When I quit drinking and drugs I started dealing with my shit and a lot of the noise in my head got loud enough to actually hear. It meant I could question it, which let it start to ebb. Once in a while when I'm stressed I hear new crazy thoughts, and in the car going over the Williamsburg Bridge it hit me that though I was afraid of crashing, what I was really doing was narrating my impending death. And had been doing so for a few weeks. I hope this elevator doesn't fall when I get on it and I hope my shirt doesn't light on fire as I stir a stew on the stove. Plugging in a charger I hope I don't get electrocuted and when it's raining I hope ball lightening doesn't roll around my living room. I hope a plane doesn't careen through the roof in the bedroom and I hope an axe doesn't fall from the wall and chop me up. We don't have an axe on the wall; I've never seen ball lightening; and the only time I've gotten an electric jolt was when I grabbed an electric fence on purpose to see what it'd feel like. I'm stressed because I'm finishing a new project and am gearing up to take it out and I want to control all that I'm powerless over. That's what this is.
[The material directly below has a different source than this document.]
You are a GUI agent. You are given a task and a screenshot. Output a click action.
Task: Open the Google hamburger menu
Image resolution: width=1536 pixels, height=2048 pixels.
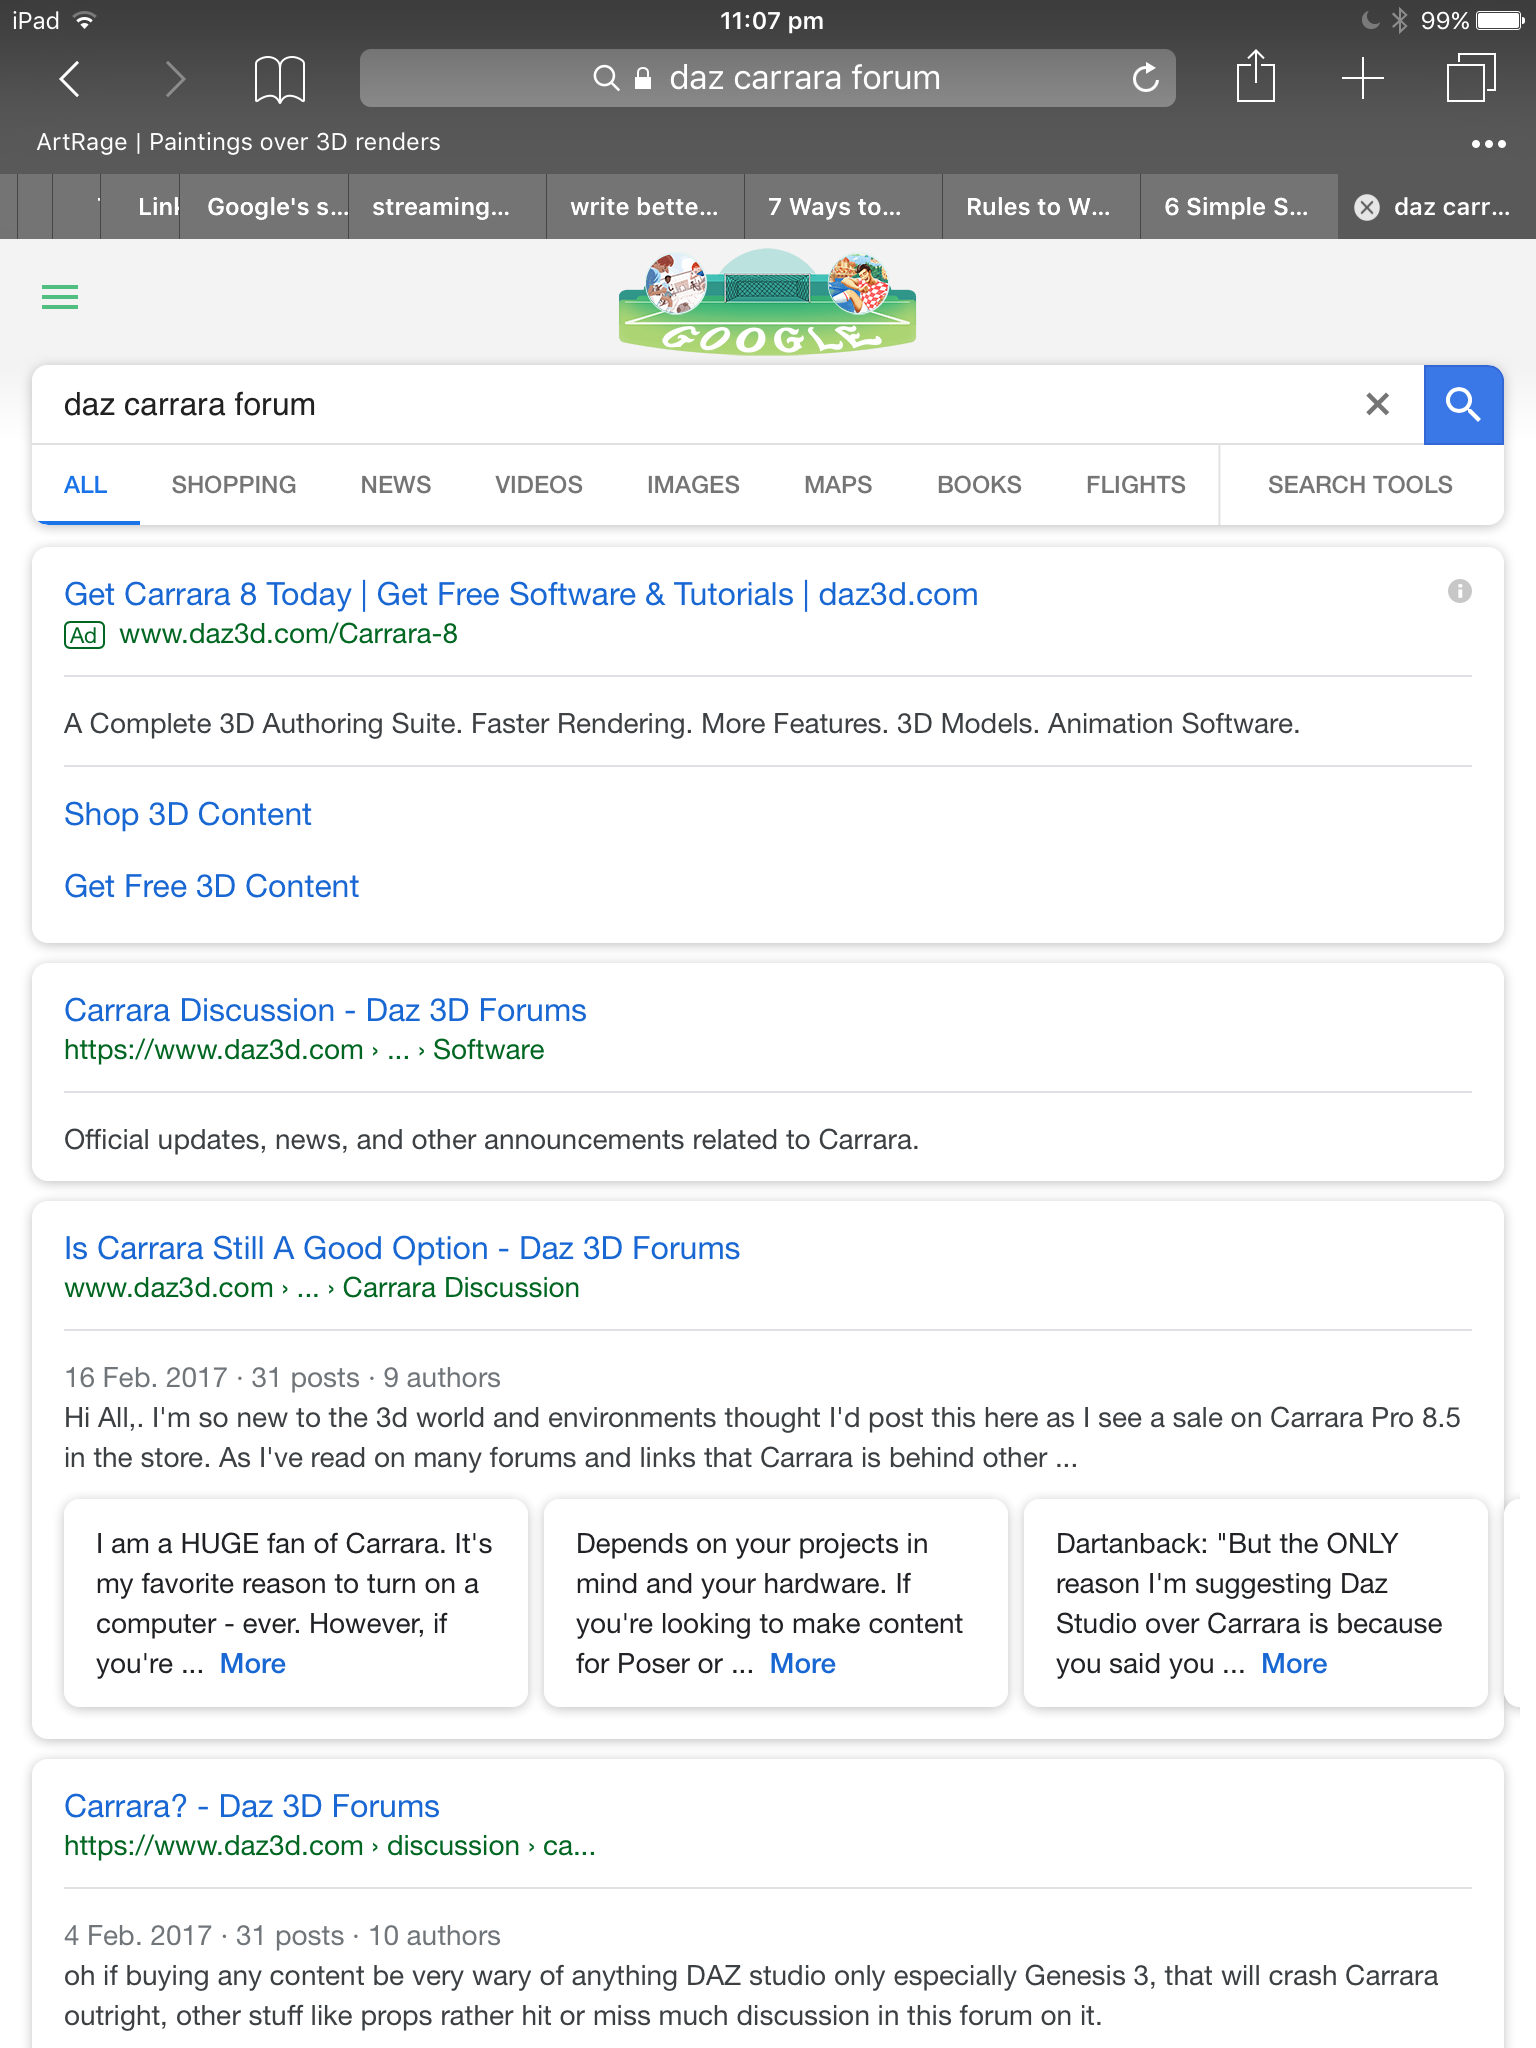(x=60, y=297)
What helps is to let it go through me and hug it along. In the car late at night when I'm hitting my friend the invisible brake, we listen to WFUV and I actually enjoy the ride thanks to Vin Scelsa's radio show 'Idiot's Delight' and Marshall Crenshaw's 'The Bottomless Pit.' Hearing the Ramones segue to Iron Butterfly or The Chemical Brothers followed by a band I don't know (Hundred Waters) always roots me back to earth. Music soothes the beast inside, no matter how hairy or wicked it be.


Bucky December 29, 2012

Yesterday I finished a deadline and today I'm giving Bucky the Albino Woodchuck a good cleaning. I love Bucky.


Uncle Harvey December 19, 2012

(photo above by MK Metz; photo below by Steve Baldwin)
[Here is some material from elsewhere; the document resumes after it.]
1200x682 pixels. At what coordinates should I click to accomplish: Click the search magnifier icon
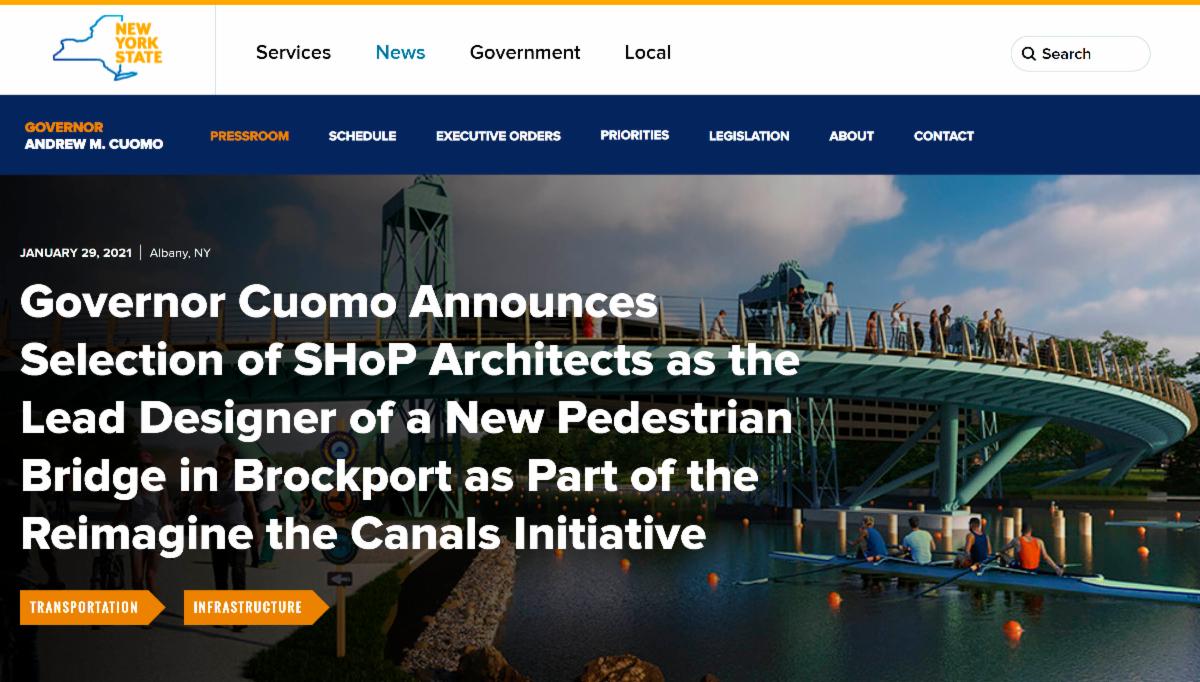(x=1029, y=54)
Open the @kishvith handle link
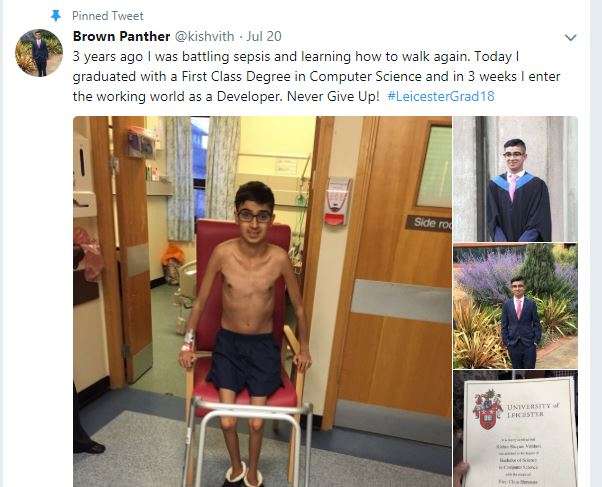 [x=205, y=36]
My uncle Harvey died this weekend. He was failing, but I didn't expect him to go this fast.

When I was a kid I didn't know him or his kids well, given he lived in New Jersey and we were up in Massachusetts. We'd see them once in a while, but when he and his wife divorced we saw them even less. He got married again around the time I moved to New York City, and though he was still in Jersey I started seeing him and his wife, Charlotte, my favorite auntie, once every couple of months. Plus we'd go to Massachusetts together every Thanksgiving to my mother's, until that eventually slowed due to illness, family fighting, and my mother's illness and death. Over the last decade Charlotte and I became closer and I started to get to know my cousin, Sacha, and in time I became their family and they became mine.
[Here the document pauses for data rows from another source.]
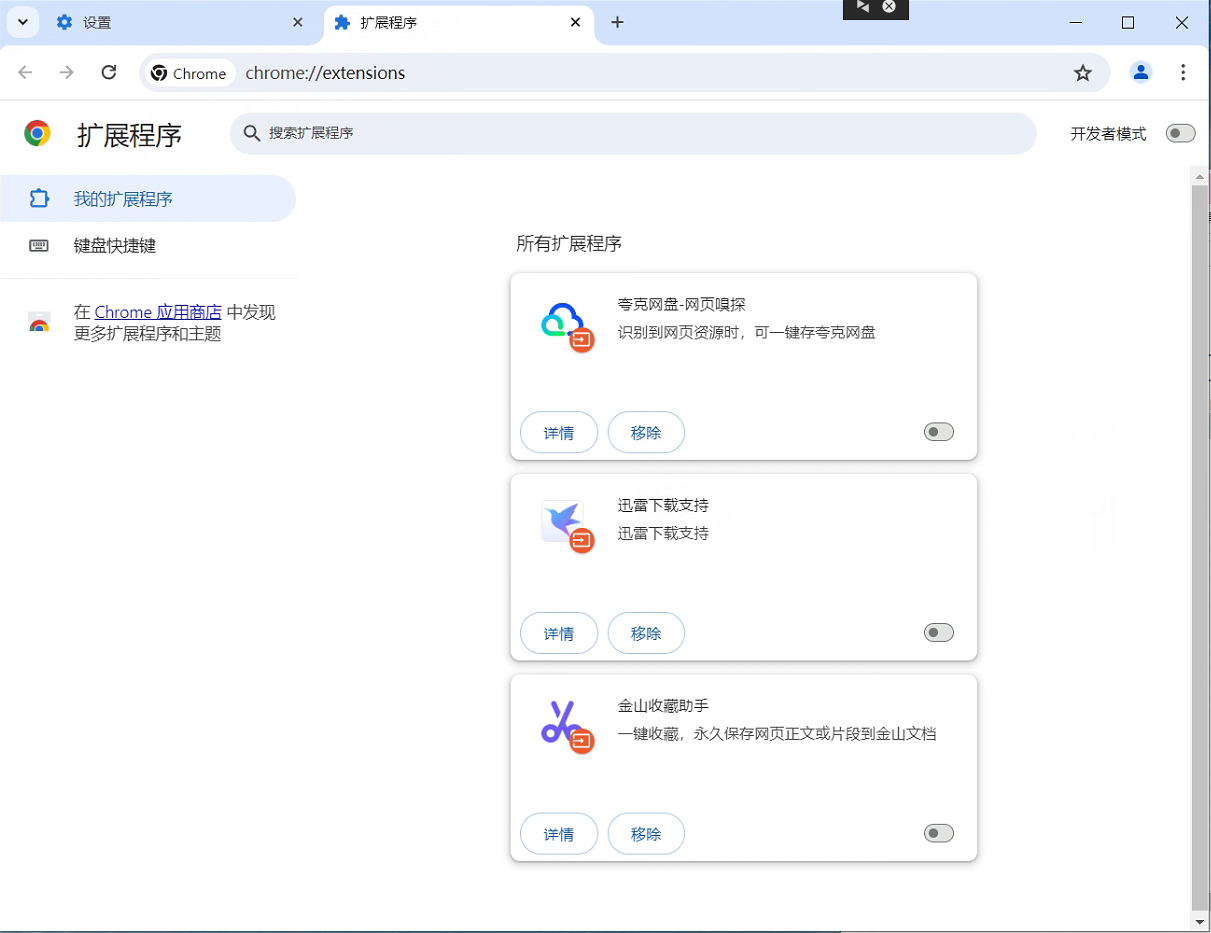
Task: Select 我的扩展程序 in the sidebar
Action: click(x=123, y=199)
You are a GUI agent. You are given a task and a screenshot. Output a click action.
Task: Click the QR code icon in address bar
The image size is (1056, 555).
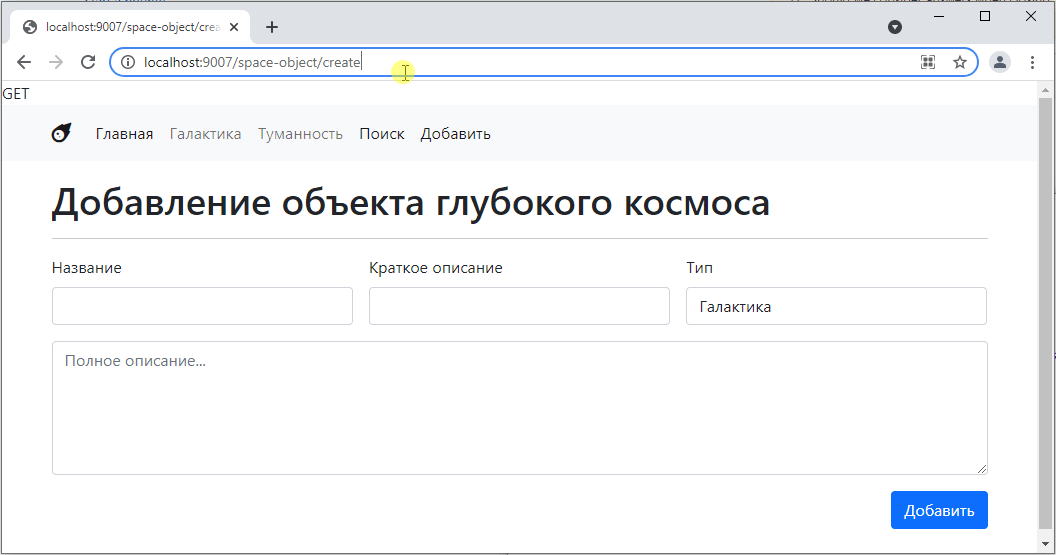click(x=928, y=62)
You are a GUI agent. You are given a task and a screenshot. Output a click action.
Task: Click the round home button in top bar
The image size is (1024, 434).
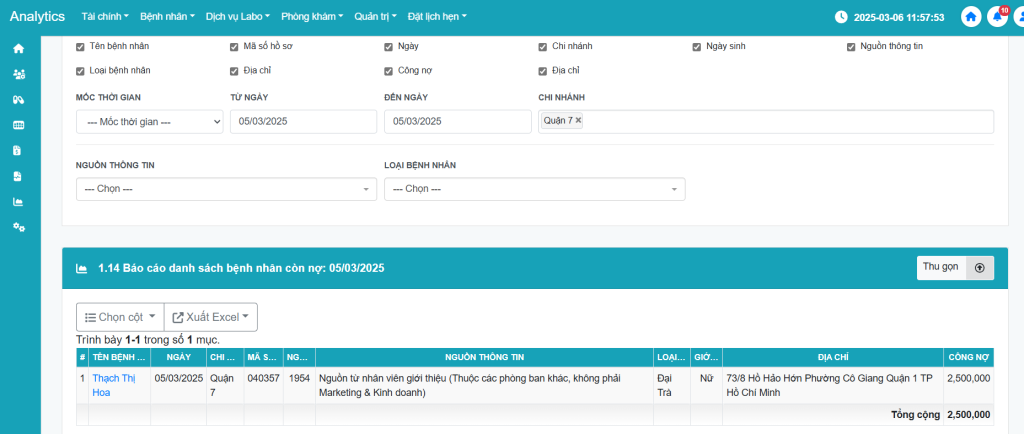(970, 17)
Harvey was a writer, novels, and though none had been published it wasn't for not trying. He wouldn't let me read them, but I knew from conversation they took place in museums or cafes and had lots of intrigue and sex. They had great titles -- 'Sunday Afternoon at the Beauborg' - and in between working on books he'd send letters to creative types he felt a kinship with but felt needed some guidance. 'Dear Quentin Tarantino,' one such letter began. While 'Pulp Fiction' is a work of art, 'Jackie Brown' is awful. What you should've done is...'

He and my mother had two other brothers, one of whom we'd sometimes visit on Thanksgiving. This brother was recently thrown out of an assisted living facility for asking the female residents "Would you like to see my penis?" The other brother, Malcolm, is a poet who lived most of his life with his mother (except for a brief sojourn on Leonard Cohen's couch in Montreal and a briefer visit to the local insane asylum), and now lives on his own near where they all grew up. The brothers were never close; if anything they were highly competitive, so none were expected at the funeral.

Harvey wasn't religious, so instead of a service six of us met yesterday morning in the crematorium at Green-Wood Cemetery in Brooklyn. Green-Wood is a historic landmark, a Gothic Revival relic set in a park-like setting, though the crematorium is glass modern with a hint of Asian temple. It was quiet, sedate, and once inside we were led to a room that had a long pine box at the head and multiple rows of semi-circular padded pews. We walked to the box then sat together in the front pew. The box was a simple rectangle, the top doweled on, and we talked about what we'd miss and what we loved about him. After about fifteen minutes the director came in and gently let us know it was time, and that he'd be back shortly, meaning they were taking Harvey in to be cremated. My aunt stood up to go in with him and we all stood and joined her. I don't know if this was the plan, but the director nodded, then opened a pair of invisible doors. The six of us followed him and the box through the doors.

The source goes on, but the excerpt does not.